------ PROVIDED DATA ------
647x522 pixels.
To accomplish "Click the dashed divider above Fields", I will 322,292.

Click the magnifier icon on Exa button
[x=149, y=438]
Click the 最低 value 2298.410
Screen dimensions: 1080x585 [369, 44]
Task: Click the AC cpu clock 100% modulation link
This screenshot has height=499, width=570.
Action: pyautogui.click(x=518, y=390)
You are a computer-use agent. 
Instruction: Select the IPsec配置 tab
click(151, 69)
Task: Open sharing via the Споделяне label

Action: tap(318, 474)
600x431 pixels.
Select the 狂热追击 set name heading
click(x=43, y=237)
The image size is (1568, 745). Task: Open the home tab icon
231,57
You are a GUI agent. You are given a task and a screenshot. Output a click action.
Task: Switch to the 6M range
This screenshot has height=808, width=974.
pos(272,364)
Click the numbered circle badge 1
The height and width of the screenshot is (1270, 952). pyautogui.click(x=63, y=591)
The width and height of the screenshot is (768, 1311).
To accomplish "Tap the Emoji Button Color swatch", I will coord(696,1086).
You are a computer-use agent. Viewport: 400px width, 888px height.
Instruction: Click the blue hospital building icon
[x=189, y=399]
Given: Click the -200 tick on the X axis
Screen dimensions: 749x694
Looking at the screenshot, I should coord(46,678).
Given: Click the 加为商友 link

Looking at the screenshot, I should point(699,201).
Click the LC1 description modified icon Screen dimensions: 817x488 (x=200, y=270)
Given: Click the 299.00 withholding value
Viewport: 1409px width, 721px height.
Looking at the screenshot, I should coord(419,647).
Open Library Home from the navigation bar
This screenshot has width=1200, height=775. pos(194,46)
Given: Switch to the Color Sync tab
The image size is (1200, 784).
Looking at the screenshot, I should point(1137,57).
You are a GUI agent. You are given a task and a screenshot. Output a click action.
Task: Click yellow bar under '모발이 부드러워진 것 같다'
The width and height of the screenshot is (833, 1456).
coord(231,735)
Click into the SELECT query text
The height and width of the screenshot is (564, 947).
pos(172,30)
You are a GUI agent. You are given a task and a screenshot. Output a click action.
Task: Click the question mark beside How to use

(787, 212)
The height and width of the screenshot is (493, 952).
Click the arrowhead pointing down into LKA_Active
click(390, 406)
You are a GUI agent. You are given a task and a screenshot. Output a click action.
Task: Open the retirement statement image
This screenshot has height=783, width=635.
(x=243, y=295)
------
§ **THE PROBLEM**
Give the material above back in full, exactly as written.

§ **TASK RESPONSE**
647x522 pixels.
To accomplish "Click the dashed divider above Fields", I will 322,292.

Click the magnifier icon on Exa button
[x=149, y=438]
Click the 最低 value 2298.410
Screen dimensions: 1080x585 [369, 44]
Task: Click the AC cpu clock 100% modulation link
This screenshot has height=499, width=570.
Action: pyautogui.click(x=518, y=390)
You are a computer-use agent. 
Instruction: Select the IPsec配置 tab
click(151, 69)
Task: Open sharing via the Споделяне label

Action: tap(318, 474)
600x431 pixels.
Select the 狂热追击 set name heading
click(x=43, y=237)
The image size is (1568, 745). Task: Open the home tab icon
231,57
You are a GUI agent. You are given a task and a screenshot. Output a click action.
Task: Switch to the 6M range
This screenshot has height=808, width=974.
pos(272,364)
Click the numbered circle badge 1
The height and width of the screenshot is (1270, 952). pyautogui.click(x=63, y=591)
The width and height of the screenshot is (768, 1311).
To accomplish "Tap the Emoji Button Color swatch", I will coord(696,1086).
You are a computer-use agent. Viewport: 400px width, 888px height.
Instruction: Click the blue hospital building icon
[x=189, y=399]
Given: Click the -200 tick on the X axis
Screen dimensions: 749x694
Looking at the screenshot, I should coord(46,678).
Given: Click the 加为商友 link

Looking at the screenshot, I should point(699,201).
Click the LC1 description modified icon Screen dimensions: 817x488 (x=200, y=270)
Given: Click the 299.00 withholding value
Viewport: 1409px width, 721px height.
Looking at the screenshot, I should coord(419,647).
Open Library Home from the navigation bar
This screenshot has width=1200, height=775. pos(194,46)
Given: Switch to the Color Sync tab
The image size is (1200, 784).
Looking at the screenshot, I should point(1137,57).
You are a GUI agent. You are given a task and a screenshot. Output a click action.
Task: Click yellow bar under '모발이 부드러워진 것 같다'
The width and height of the screenshot is (833, 1456).
coord(231,735)
Click into the SELECT query text
The height and width of the screenshot is (564, 947).
pos(172,30)
You are a GUI agent. You are given a task and a screenshot. Output a click action.
Task: Click the question mark beside How to use

(787, 212)
The height and width of the screenshot is (493, 952).
Click the arrowhead pointing down into LKA_Active
click(390, 406)
You are a GUI agent. You are given a task and a screenshot. Output a click action.
Task: Open the retirement statement image
This screenshot has height=783, width=635.
(x=243, y=295)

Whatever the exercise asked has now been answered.